%%

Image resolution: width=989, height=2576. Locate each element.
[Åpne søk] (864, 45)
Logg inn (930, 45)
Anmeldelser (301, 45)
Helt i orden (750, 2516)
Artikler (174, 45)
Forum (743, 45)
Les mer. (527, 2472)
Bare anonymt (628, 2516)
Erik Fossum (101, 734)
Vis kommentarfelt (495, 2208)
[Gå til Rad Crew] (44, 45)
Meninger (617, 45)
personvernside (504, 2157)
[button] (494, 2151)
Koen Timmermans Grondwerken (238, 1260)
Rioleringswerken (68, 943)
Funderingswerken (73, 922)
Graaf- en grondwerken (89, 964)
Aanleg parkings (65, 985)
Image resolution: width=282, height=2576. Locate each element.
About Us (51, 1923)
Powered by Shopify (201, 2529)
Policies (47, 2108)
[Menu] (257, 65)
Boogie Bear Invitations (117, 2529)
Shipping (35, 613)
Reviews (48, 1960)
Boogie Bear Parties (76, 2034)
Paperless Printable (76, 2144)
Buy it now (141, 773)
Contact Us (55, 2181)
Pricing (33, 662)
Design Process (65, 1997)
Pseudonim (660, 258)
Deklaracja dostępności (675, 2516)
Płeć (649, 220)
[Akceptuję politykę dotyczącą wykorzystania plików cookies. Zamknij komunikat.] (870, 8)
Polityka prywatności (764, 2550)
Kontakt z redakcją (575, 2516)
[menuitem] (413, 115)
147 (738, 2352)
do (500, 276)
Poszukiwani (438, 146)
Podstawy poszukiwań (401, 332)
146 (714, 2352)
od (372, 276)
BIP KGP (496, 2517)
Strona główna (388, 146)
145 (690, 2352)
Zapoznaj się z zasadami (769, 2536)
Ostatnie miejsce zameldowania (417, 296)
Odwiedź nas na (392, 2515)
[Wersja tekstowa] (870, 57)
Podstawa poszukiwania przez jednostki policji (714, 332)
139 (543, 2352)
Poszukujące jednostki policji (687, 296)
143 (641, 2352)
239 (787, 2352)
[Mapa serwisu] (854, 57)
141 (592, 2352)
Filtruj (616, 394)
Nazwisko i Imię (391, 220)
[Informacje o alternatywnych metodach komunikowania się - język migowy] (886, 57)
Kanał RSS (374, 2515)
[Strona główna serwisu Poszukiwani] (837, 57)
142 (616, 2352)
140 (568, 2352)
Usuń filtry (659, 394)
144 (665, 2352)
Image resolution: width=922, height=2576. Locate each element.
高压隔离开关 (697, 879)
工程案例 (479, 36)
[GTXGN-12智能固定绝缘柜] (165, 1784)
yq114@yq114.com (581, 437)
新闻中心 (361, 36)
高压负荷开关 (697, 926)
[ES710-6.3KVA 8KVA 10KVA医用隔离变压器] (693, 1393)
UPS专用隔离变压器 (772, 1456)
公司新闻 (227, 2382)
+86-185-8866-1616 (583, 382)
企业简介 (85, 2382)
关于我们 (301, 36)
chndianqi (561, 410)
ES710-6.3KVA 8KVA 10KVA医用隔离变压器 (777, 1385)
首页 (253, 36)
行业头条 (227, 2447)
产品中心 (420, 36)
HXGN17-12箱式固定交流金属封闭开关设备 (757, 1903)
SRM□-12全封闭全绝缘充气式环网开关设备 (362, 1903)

%%

What this task involves: What is needed is a verbatim copy of every line in the records above from the one containing "141 (592, 2352)" down to the one containing "Image resolution: width=922, height=2576.", both included, and nothing more.

Answer space:
141 (592, 2352)
Filtruj (616, 394)
Nazwisko i Imię (391, 220)
[Informacje o alternatywnych metodach komunikowania się - język migowy] (886, 57)
Kanał RSS (374, 2515)
[Strona główna serwisu Poszukiwani] (837, 57)
142 (616, 2352)
140 (568, 2352)
Usuń filtry (659, 394)
144 (665, 2352)
Image resolution: width=922, height=2576. Locate each element.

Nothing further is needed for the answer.